***** Working data *****

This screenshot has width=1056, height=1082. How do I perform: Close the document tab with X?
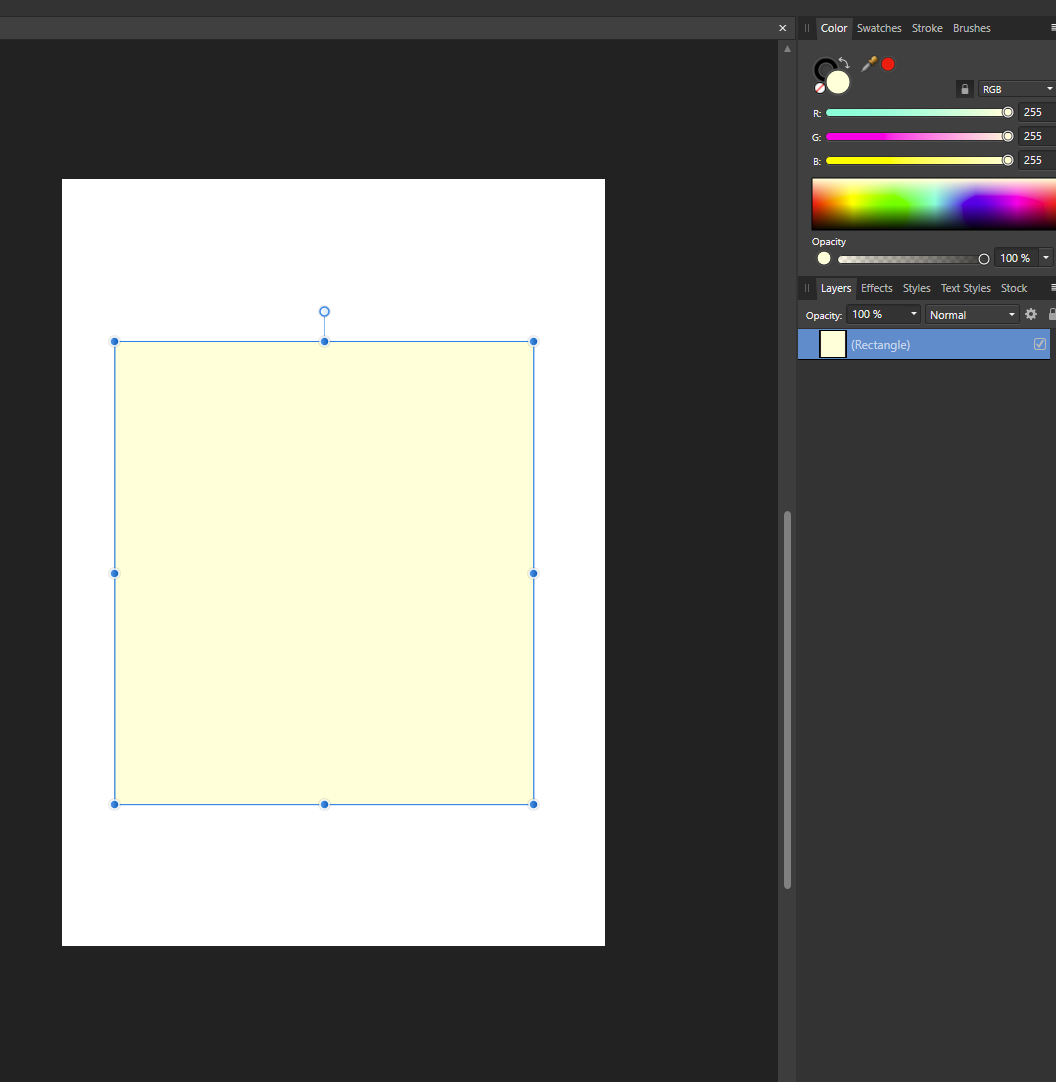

*****
***** Working data *****

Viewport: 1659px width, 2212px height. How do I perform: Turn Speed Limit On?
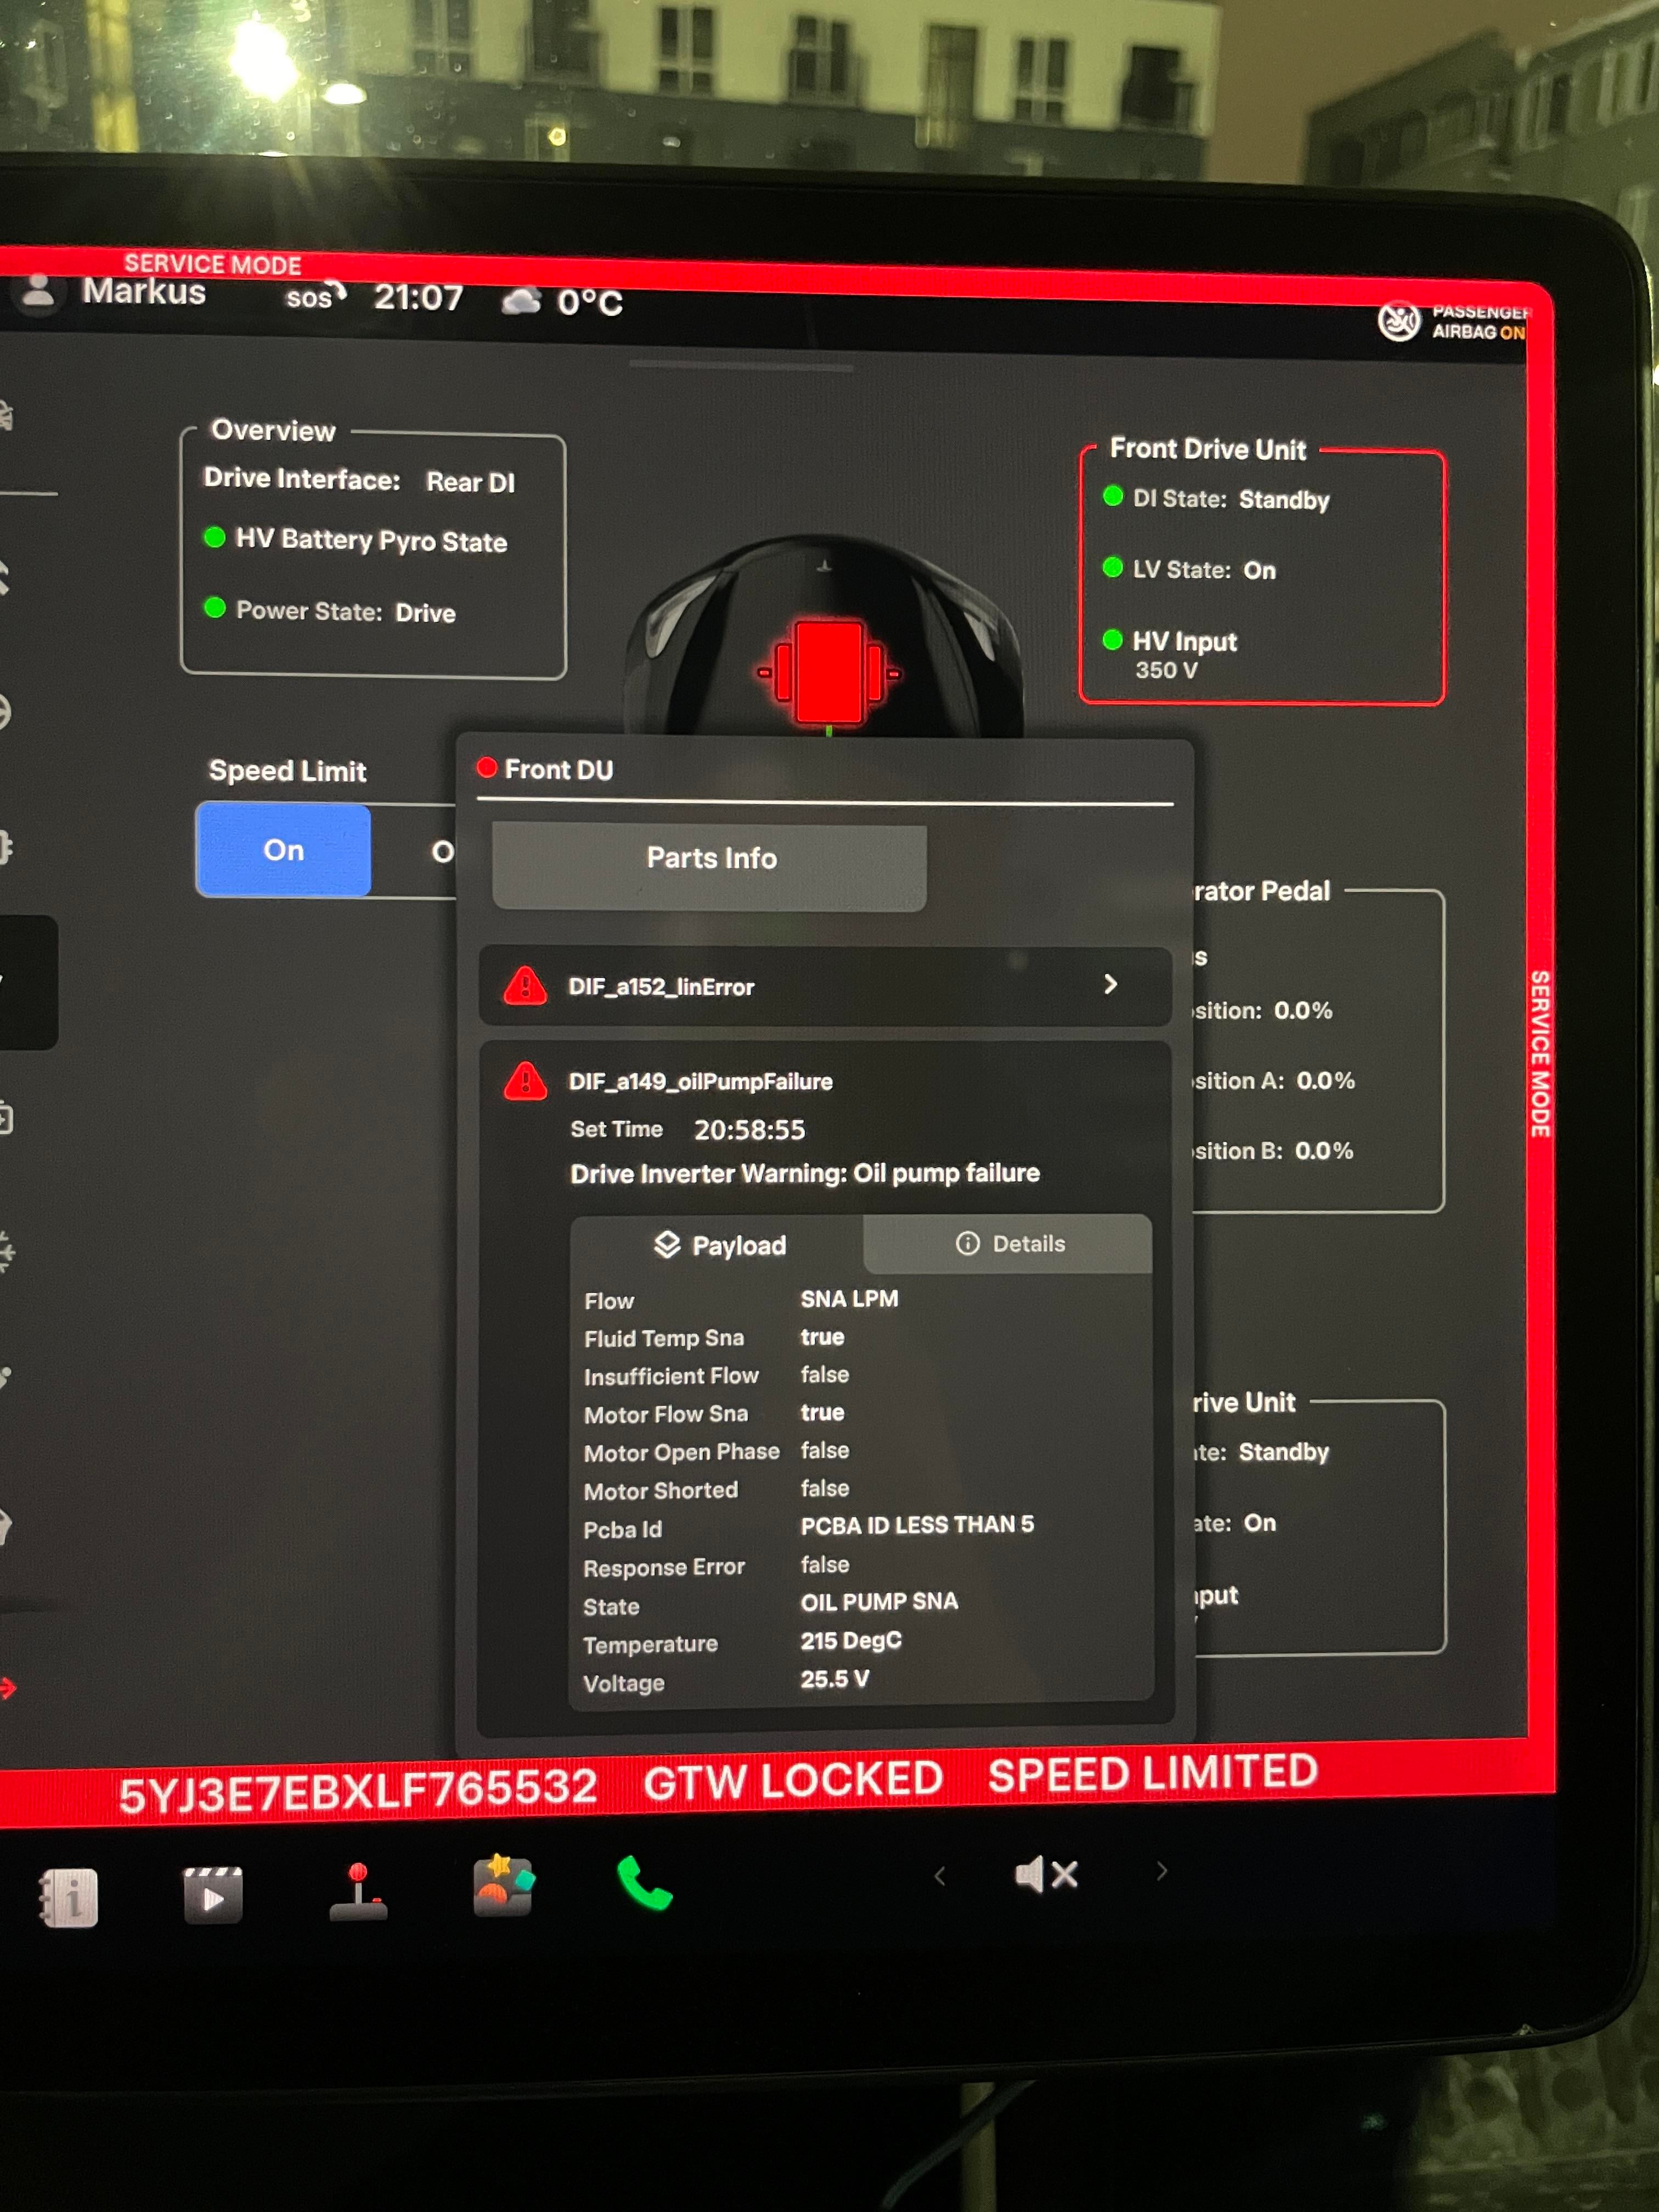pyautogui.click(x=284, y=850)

*****
***** Working data *****

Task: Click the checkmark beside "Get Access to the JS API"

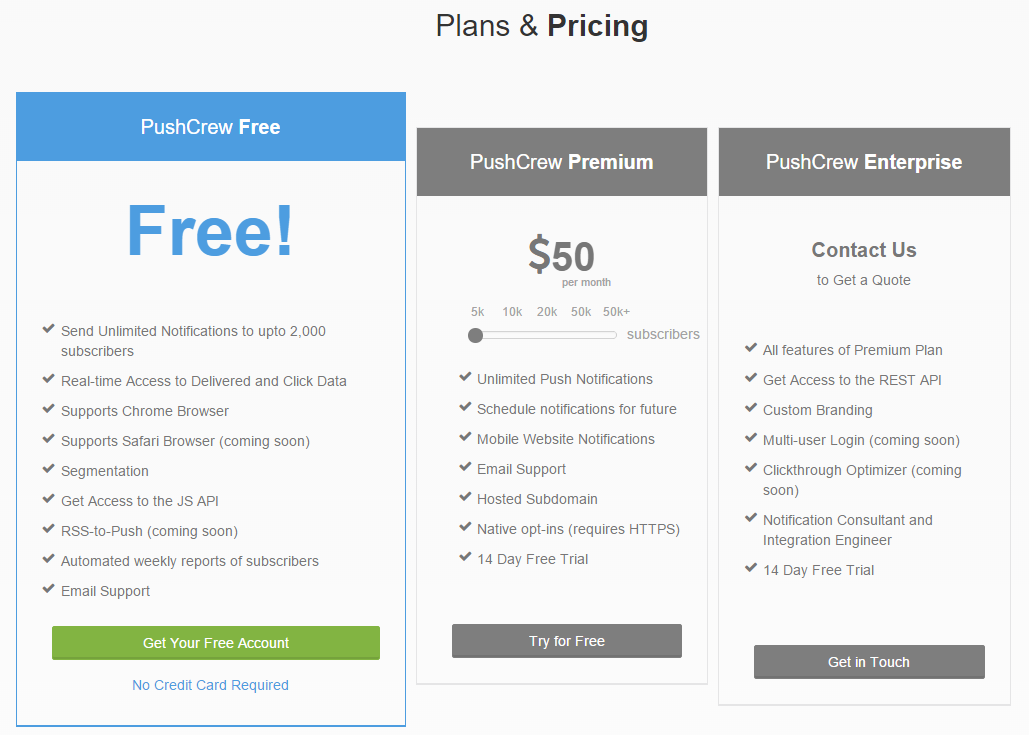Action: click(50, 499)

*****

▶ Exercise instructions
Count the lines of the data above that contain the string "height", with case counting. Reply with the number only.

▶ Response to the exercise
2